____ Data shown

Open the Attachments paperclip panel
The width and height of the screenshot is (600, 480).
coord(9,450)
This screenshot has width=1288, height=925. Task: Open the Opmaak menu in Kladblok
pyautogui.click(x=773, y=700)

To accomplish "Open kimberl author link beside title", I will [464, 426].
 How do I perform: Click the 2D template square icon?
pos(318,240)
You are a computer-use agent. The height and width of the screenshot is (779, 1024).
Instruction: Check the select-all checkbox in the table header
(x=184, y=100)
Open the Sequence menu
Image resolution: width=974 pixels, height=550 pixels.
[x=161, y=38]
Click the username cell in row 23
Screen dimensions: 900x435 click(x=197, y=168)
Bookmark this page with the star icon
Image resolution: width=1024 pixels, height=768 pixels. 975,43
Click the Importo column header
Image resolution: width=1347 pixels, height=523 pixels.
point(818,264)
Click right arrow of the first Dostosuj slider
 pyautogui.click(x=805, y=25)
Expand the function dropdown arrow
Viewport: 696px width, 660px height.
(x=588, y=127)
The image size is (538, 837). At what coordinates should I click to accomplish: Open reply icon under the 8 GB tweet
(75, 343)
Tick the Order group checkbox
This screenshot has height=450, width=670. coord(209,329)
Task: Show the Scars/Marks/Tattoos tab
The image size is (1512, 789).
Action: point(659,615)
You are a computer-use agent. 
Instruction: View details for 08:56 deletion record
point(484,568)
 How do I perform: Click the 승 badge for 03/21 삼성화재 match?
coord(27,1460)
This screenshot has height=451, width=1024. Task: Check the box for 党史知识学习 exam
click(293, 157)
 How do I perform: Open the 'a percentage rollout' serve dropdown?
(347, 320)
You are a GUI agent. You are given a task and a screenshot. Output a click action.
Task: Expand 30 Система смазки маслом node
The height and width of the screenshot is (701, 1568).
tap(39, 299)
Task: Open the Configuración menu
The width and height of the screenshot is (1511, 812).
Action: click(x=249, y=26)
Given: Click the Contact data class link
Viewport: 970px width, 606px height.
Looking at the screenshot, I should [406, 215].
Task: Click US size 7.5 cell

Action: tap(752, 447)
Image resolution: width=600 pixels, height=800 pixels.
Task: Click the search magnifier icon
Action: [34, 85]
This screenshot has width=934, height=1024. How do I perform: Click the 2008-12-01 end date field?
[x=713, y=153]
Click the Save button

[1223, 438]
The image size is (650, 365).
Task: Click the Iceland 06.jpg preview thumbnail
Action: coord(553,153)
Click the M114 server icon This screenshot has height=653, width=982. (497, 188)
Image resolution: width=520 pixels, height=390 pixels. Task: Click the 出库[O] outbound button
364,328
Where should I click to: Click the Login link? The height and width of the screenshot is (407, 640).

________

-- Exercise --
Transcribe exactly, and only, the lines that extend from the one containing "The height and width of the screenshot is (701, 1568)." to the end of the records above, inclusive of both.

-- Exercise response --
The height and width of the screenshot is (701, 1568).
tap(39, 299)
Task: Open the Configuración menu
The width and height of the screenshot is (1511, 812).
Action: click(x=249, y=26)
Given: Click the Contact data class link
Viewport: 970px width, 606px height.
Looking at the screenshot, I should [406, 215].
Task: Click US size 7.5 cell

Action: tap(752, 447)
Image resolution: width=600 pixels, height=800 pixels.
Task: Click the search magnifier icon
Action: [34, 85]
This screenshot has width=934, height=1024. How do I perform: Click the 2008-12-01 end date field?
[x=713, y=153]
Click the Save button

[1223, 438]
The image size is (650, 365).
Task: Click the Iceland 06.jpg preview thumbnail
Action: coord(553,153)
Click the M114 server icon This screenshot has height=653, width=982. (497, 188)
Image resolution: width=520 pixels, height=390 pixels. Task: Click the 出库[O] outbound button
364,328
Where should I click to: Click the Login link? The height and width of the screenshot is (407, 640).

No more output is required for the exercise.